* **ASSIGNMENT**: Give every line of the records exactly, please, from the first up to and including the one containing "Protección al consumidor (1147, 2292)".

··· PROVIDED INFORMATION ···

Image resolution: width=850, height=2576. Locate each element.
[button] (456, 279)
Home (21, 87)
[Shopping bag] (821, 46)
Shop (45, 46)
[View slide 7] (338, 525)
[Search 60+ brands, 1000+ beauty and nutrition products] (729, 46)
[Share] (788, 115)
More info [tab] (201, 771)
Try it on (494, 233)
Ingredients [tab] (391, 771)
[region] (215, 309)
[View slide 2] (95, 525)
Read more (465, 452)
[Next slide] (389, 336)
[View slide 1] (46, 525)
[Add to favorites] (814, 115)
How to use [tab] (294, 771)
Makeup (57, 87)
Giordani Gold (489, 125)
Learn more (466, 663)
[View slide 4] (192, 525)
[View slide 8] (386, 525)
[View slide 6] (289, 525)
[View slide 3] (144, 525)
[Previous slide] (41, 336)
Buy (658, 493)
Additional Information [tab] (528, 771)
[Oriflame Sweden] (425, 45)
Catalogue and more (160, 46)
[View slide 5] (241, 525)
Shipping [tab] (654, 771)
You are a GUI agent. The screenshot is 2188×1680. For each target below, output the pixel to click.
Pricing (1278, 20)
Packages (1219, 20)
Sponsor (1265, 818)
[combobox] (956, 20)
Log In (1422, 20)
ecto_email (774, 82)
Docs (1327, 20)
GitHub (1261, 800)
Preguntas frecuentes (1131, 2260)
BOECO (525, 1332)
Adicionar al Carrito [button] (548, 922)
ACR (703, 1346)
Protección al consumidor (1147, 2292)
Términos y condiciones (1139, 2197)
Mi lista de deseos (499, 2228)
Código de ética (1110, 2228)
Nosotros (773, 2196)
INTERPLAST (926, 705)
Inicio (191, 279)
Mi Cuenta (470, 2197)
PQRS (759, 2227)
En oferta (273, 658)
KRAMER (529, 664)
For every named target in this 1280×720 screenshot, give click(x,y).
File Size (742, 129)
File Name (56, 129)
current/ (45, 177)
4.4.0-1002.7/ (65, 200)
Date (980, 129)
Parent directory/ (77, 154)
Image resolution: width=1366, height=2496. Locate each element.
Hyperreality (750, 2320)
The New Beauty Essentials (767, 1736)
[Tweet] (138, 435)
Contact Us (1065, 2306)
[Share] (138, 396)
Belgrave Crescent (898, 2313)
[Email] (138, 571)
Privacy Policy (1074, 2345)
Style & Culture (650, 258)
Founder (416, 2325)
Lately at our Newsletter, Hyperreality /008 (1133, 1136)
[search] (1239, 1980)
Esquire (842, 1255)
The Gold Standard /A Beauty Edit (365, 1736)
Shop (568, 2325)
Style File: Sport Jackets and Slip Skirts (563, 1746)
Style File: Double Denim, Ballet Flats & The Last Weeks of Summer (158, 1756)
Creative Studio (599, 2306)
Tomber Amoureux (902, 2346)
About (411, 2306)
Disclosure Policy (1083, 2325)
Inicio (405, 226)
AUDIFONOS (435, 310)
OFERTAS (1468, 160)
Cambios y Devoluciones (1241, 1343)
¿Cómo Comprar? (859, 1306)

···

* **TASK RESPONSE**:
Image resolution: width=850, height=2576. Locate each element.
[button] (456, 279)
Home (21, 87)
[Shopping bag] (821, 46)
Shop (45, 46)
[View slide 7] (338, 525)
[Search 60+ brands, 1000+ beauty and nutrition products] (729, 46)
[Share] (788, 115)
More info [tab] (201, 771)
Try it on (494, 233)
Ingredients [tab] (391, 771)
[region] (215, 309)
[View slide 2] (95, 525)
Read more (465, 452)
[Next slide] (389, 336)
[View slide 1] (46, 525)
[Add to favorites] (814, 115)
How to use [tab] (294, 771)
Makeup (57, 87)
Giordani Gold (489, 125)
Learn more (466, 663)
[View slide 4] (192, 525)
[View slide 8] (386, 525)
[View slide 6] (289, 525)
[View slide 3] (144, 525)
[Previous slide] (41, 336)
Buy (658, 493)
Additional Information [tab] (528, 771)
[Oriflame Sweden] (425, 45)
Catalogue and more (160, 46)
[View slide 5] (241, 525)
Shipping [tab] (654, 771)
You are a GUI agent. The screenshot is 2188×1680. For each target below, output the pixel to click.
Pricing (1278, 20)
Packages (1219, 20)
Sponsor (1265, 818)
[combobox] (956, 20)
Log In (1422, 20)
ecto_email (774, 82)
Docs (1327, 20)
GitHub (1261, 800)
Preguntas frecuentes (1131, 2260)
BOECO (525, 1332)
Adicionar al Carrito [button] (548, 922)
ACR (703, 1346)
Protección al consumidor (1147, 2292)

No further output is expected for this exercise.